Stored data entries
# # # #
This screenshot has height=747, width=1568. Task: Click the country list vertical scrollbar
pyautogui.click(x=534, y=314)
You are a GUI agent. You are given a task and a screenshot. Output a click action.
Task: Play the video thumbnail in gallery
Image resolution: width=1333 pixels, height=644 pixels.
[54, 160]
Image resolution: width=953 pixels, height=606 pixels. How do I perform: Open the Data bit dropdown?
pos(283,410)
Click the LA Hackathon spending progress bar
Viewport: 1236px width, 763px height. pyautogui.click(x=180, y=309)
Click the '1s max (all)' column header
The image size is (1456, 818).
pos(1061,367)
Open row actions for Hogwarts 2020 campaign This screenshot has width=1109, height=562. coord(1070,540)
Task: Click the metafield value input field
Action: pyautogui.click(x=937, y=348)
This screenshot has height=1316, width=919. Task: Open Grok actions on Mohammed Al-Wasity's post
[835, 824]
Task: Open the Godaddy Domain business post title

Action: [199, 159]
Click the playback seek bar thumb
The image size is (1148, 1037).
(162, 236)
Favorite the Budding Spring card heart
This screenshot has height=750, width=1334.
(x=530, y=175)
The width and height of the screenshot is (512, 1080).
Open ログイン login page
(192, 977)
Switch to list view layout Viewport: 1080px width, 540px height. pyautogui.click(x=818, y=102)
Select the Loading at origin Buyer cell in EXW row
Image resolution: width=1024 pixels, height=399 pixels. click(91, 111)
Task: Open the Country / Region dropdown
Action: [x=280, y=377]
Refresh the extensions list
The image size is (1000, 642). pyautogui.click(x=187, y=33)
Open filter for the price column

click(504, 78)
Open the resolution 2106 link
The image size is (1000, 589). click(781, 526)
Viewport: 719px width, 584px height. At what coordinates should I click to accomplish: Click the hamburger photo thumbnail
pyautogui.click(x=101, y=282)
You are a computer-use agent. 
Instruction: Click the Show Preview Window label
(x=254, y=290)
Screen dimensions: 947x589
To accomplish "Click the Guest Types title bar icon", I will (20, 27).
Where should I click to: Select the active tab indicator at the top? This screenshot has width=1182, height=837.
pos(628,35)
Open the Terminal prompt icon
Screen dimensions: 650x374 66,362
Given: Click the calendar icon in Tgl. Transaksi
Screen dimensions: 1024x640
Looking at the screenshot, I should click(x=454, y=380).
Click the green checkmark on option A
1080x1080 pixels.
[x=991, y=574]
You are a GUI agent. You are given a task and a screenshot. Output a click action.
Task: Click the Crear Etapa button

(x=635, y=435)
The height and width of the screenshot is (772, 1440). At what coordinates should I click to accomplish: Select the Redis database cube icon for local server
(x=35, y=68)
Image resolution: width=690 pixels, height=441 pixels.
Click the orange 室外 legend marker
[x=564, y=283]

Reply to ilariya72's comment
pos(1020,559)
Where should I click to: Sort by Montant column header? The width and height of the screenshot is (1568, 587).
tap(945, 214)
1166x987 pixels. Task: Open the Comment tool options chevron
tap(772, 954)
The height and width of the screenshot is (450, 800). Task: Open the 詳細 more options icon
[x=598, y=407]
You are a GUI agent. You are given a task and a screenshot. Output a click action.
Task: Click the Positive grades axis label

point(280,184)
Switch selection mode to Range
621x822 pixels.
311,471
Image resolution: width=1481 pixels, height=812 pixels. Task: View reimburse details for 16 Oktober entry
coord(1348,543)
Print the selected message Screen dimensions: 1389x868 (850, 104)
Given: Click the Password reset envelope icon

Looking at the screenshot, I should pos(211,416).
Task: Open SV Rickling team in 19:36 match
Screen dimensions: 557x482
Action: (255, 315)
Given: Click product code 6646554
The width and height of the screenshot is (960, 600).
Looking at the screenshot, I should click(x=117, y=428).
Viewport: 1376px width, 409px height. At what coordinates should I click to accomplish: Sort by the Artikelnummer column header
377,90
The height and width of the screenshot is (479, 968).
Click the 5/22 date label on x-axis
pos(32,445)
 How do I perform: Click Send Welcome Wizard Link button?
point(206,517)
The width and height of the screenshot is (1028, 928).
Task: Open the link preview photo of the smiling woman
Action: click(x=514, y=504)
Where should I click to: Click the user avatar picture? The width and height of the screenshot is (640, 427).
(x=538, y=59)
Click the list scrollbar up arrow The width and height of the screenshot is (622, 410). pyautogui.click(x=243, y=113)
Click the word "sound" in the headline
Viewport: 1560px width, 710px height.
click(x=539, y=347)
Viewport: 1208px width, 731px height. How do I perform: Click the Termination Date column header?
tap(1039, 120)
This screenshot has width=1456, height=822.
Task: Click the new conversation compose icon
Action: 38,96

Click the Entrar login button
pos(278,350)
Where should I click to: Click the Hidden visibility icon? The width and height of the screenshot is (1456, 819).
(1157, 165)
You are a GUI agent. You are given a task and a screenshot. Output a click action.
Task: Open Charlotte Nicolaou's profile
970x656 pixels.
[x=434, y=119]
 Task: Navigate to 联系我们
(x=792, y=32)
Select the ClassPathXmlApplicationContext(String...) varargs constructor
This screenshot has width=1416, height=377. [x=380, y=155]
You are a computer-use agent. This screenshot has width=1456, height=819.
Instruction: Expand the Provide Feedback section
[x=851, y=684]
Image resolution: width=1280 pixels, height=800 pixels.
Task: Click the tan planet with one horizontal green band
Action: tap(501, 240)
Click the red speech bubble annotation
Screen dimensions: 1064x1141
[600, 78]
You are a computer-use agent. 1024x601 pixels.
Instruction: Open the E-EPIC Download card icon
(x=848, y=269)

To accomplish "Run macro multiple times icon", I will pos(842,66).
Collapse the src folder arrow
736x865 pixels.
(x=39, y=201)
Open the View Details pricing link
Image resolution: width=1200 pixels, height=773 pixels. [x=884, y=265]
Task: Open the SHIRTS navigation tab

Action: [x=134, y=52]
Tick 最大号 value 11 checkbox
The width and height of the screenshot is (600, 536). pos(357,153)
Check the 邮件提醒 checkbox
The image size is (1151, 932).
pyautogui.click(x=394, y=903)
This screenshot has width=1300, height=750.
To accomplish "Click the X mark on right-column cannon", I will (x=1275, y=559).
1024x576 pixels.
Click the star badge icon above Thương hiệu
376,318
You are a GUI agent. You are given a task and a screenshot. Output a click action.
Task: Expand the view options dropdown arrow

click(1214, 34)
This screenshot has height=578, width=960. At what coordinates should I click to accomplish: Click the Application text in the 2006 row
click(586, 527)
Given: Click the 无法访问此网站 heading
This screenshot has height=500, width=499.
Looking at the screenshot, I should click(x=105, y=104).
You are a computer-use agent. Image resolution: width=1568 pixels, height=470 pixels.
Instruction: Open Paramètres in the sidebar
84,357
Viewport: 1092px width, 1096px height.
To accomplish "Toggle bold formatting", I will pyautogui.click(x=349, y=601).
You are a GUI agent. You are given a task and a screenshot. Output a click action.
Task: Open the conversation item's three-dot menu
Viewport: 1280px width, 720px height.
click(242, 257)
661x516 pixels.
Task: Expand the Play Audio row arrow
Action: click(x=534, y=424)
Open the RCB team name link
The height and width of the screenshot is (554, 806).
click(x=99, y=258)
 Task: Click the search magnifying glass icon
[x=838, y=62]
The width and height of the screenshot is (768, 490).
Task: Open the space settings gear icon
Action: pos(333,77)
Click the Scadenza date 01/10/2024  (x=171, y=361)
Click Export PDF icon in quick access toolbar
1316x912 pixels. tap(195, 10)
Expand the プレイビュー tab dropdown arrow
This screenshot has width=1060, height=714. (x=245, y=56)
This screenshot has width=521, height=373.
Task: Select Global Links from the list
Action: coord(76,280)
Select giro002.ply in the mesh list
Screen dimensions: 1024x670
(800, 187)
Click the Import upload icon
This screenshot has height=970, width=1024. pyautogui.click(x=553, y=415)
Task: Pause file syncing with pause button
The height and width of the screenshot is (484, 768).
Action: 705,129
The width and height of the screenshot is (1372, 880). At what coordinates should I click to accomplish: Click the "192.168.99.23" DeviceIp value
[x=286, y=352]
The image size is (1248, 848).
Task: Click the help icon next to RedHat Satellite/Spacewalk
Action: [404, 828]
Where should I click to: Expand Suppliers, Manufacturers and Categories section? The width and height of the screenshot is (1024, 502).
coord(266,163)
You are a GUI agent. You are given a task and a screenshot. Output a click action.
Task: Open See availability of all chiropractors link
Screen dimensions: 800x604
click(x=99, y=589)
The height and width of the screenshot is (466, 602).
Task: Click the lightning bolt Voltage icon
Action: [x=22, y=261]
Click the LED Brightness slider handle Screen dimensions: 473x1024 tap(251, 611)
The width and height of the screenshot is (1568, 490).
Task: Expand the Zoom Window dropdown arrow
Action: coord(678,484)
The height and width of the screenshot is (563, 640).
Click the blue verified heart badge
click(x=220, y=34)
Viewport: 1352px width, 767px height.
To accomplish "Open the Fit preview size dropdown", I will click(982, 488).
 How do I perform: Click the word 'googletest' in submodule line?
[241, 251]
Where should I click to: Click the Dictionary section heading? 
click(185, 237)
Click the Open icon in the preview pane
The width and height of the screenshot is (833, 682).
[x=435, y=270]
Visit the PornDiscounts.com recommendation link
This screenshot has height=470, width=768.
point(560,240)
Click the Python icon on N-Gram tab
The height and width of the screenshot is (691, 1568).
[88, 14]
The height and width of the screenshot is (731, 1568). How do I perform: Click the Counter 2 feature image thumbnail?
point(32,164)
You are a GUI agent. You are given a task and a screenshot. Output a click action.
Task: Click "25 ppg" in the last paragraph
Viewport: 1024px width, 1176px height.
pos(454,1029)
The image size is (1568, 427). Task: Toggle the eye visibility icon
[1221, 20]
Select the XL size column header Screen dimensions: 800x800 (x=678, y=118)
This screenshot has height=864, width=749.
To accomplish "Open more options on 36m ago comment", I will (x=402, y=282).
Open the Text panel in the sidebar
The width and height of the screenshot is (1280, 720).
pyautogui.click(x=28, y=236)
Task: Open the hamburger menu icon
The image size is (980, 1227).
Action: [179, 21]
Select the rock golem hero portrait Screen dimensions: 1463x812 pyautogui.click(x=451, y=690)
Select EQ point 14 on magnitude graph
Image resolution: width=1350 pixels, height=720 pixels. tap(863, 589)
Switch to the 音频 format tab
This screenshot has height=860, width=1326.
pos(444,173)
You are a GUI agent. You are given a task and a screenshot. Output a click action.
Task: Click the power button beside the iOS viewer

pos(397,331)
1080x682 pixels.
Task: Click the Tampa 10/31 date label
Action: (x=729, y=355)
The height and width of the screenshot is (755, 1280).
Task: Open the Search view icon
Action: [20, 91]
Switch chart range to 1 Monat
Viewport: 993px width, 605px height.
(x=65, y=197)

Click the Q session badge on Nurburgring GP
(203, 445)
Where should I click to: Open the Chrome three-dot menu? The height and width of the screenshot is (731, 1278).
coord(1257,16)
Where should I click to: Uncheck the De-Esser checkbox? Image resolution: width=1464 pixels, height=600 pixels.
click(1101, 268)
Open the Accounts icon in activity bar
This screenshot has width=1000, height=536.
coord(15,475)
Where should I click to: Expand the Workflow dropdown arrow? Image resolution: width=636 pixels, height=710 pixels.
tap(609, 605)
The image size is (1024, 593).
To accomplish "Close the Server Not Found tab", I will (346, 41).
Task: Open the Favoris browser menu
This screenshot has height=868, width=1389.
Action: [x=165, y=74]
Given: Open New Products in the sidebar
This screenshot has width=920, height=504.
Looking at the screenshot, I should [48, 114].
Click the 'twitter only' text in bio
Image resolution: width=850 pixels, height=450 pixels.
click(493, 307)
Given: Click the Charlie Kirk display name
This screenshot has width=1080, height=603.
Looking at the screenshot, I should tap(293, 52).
# # # #
Work required. Filter the records above down to the lines that hold the string "computer".

Task answer.
You are a computer-use agent. 
You are a computer-use agent. This screenshot has width=1456, height=819.
You are a computer-use agent. 1024x601 pixels.
You are a computer-use agent. Image resolution: width=1568 pixels, height=470 pixels.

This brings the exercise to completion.